With an inconvenient location and language barrier, San Miguel would seem an unlikely magnet for foreign emigres. And indeed, these drawbacks have kept the celebrity quotient low. But it also doesn't take long to see why the town has charmed so many thousands.


During Mexico's colonial days, San Miguel--then known as San Miguel El Grande--was the wealthiest town in silver-rich New Spain, and stately mansions adorned with carved-wood doors and stone coats of arms still line the cobbled streets. Some continue to serve as luxurious homes; others have been turned into sophisticated shops and restaurants that spill into flower-filled courtyards. The entire one-square-mile downtown has been declared a national historic landmark, protected forever from golden arches and neon marquees.

Free of heavy industry and 6,000 feet above sea level, San Miguel also is bathed in the kind of clear light artists worship (the town's artistic tradition goes back to the 16th century, when it was settled by a group of Indians who'd been taught European techniques of weaving by a Franciscan friar). The pure air is further sweetened by the music of scores of church bells, which continually call to the faithful. The most resonant bonging comes from the pink-stone gothic spires of the Parroquia, or parish church.

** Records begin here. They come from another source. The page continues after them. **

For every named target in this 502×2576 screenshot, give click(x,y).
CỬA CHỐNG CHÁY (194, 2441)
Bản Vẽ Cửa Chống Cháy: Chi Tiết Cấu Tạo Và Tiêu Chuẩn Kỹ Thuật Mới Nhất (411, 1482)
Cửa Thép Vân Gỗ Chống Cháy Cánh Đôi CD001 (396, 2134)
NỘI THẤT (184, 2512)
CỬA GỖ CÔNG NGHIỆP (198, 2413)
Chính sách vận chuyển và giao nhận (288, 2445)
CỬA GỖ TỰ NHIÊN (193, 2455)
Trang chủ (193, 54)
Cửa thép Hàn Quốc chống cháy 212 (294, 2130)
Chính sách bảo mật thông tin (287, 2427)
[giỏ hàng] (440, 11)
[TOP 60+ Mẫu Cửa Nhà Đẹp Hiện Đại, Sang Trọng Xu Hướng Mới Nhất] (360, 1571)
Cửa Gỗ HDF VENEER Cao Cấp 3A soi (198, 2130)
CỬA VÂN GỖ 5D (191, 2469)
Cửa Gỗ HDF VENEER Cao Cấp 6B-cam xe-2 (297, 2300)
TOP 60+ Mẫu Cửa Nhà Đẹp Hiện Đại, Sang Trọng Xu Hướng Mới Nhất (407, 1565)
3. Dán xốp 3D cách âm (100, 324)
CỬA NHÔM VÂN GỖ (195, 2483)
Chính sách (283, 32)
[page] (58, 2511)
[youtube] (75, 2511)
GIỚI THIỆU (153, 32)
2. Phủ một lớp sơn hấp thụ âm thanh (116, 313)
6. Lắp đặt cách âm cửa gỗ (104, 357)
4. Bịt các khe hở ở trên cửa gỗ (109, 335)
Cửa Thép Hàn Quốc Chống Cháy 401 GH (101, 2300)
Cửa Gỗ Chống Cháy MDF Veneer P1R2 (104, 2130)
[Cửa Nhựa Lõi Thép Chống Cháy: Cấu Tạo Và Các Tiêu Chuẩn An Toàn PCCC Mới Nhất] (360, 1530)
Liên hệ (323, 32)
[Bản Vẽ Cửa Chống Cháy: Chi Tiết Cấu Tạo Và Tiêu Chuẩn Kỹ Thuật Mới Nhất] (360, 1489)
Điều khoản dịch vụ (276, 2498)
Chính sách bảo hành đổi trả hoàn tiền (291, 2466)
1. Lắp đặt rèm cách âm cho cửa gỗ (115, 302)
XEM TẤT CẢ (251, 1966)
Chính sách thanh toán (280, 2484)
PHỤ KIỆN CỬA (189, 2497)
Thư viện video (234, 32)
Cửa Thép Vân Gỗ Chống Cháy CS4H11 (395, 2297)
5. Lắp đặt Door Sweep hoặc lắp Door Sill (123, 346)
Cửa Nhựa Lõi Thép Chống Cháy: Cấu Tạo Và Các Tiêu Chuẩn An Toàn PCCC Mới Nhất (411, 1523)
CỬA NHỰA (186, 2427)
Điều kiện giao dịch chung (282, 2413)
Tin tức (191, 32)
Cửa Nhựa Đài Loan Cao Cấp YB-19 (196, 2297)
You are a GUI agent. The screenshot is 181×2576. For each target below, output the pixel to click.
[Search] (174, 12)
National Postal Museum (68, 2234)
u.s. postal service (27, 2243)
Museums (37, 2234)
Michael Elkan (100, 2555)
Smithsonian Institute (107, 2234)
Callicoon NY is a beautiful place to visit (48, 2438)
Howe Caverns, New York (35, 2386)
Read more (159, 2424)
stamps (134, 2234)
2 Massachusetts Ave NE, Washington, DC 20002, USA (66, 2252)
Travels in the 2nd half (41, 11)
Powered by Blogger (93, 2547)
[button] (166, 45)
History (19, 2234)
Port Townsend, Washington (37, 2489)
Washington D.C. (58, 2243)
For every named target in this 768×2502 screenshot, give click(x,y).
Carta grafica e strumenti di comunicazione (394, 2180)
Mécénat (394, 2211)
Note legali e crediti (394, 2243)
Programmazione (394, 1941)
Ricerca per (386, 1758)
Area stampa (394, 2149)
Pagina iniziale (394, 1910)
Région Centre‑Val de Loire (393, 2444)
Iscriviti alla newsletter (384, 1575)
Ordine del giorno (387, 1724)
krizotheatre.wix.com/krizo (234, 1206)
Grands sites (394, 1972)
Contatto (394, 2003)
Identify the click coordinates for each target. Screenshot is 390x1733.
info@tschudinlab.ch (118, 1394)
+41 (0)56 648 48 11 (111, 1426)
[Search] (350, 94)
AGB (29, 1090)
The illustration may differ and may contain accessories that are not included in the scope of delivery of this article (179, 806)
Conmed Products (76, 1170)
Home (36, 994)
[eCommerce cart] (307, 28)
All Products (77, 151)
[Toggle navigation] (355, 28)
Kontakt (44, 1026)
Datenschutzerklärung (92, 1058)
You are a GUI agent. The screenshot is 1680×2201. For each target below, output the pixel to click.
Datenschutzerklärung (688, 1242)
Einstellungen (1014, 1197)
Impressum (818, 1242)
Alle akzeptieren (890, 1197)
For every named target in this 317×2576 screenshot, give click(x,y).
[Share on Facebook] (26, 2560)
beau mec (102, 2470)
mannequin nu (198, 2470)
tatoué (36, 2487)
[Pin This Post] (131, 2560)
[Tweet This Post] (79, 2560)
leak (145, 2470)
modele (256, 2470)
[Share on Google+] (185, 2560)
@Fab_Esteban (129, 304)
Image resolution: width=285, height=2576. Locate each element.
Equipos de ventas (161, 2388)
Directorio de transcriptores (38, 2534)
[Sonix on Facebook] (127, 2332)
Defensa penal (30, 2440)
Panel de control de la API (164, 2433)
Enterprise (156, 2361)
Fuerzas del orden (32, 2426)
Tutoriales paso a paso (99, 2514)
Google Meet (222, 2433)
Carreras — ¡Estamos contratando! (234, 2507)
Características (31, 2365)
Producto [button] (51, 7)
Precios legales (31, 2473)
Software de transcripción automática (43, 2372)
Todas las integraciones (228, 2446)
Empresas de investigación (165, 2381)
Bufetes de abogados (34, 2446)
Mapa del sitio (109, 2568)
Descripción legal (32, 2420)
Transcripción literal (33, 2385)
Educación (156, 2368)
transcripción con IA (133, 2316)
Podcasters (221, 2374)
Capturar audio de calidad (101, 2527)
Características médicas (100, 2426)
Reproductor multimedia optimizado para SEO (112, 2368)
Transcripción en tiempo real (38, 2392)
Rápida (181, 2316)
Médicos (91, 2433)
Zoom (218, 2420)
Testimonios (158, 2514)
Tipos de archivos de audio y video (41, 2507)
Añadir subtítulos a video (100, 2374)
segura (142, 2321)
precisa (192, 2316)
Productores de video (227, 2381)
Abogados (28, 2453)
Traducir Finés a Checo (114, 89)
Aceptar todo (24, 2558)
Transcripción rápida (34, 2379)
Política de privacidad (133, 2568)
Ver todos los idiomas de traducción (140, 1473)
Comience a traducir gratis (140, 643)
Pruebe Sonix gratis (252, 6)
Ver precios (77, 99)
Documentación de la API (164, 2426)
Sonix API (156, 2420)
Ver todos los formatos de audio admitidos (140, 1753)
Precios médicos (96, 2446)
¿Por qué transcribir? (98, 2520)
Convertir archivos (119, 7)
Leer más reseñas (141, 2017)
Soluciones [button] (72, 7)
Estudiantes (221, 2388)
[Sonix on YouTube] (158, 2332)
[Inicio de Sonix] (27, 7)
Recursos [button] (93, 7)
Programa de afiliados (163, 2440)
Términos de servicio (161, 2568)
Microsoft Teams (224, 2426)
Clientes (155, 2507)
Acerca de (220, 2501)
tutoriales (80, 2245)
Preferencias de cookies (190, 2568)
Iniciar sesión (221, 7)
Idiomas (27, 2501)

Students of all ages flock to San Miguel from around the world to study Spanish at several internationally famous language schools, or art and music at the Ignacio Ramirez Cultural Center, a branch of Mexico City's renowned Instituto de Belles Artes.

In addition to the artsy crowd, San Miguel also attracts history-minded travelers tracing the Route of Independence through the Mexican Bahio, the arid central highlands between Texas and Mexico City. The seeds of insurrection were first scattered in San Miguel and other nearby colonial cities, and in 1821 the town was renamed San Miguel de Allende to honor a revolutionary hero who was born there.

What makes San Miguel all the more attractive is the fact that it is a mega-bargain for Americans. After the latest currency devaluation a year ago, the Mexican peso lost close to 40% of its value. The exchange rate now is hovering around 6 pesos to the dollar, which translates into four-course meals for less than $8.

San Miguel is also essentially a peaceful haven. The locals know that gentrification has been a huge boon to the economy, providing steady employment in a hardscrabble land. What little crime there is mainly seems to involve petty thefts, mostly by pickpockets from Mexico City who hit town to work the major tourist festivals.

Since the American colony took root in the 1950s, increasing numbers of visitors have been known to cancel their flights home and settle in for the winter--or forever. A favorite joke in the expatriate community greets every newcomer: "What--you've been here three days and haven't bought a house yet?"

To find out what's going on each week, pick up a copy of San Miguel's English-language newspaper, Atencion, whose name bespeaks the fact that most new settlers immediately don straw hats and serapes and set about learning Spanish.


San Miguel obliges them in many other ways, as well, often with a mix of Indian and Spanish traditions. Native women still patronize an outdoor public laundry, which now consists of washtubs that stand near the stream where women used to beat their clothes clean on rocks. And every Sunday night the local teenagers continue the age-old Spanish custom of promenading around the main plaza.

This central square--the Jardin or garden--is a favorite gathering place for locals and tourists at any hour. At dusk, however, the rows of manicured laurel trees attract flocks of boat-tailed grackles, whose squawking makes it almost impossible to hold a conversation. (Inmates from the town jail reportedly are marched across the street at dawn to scrub off the park benches after the nightly assault.)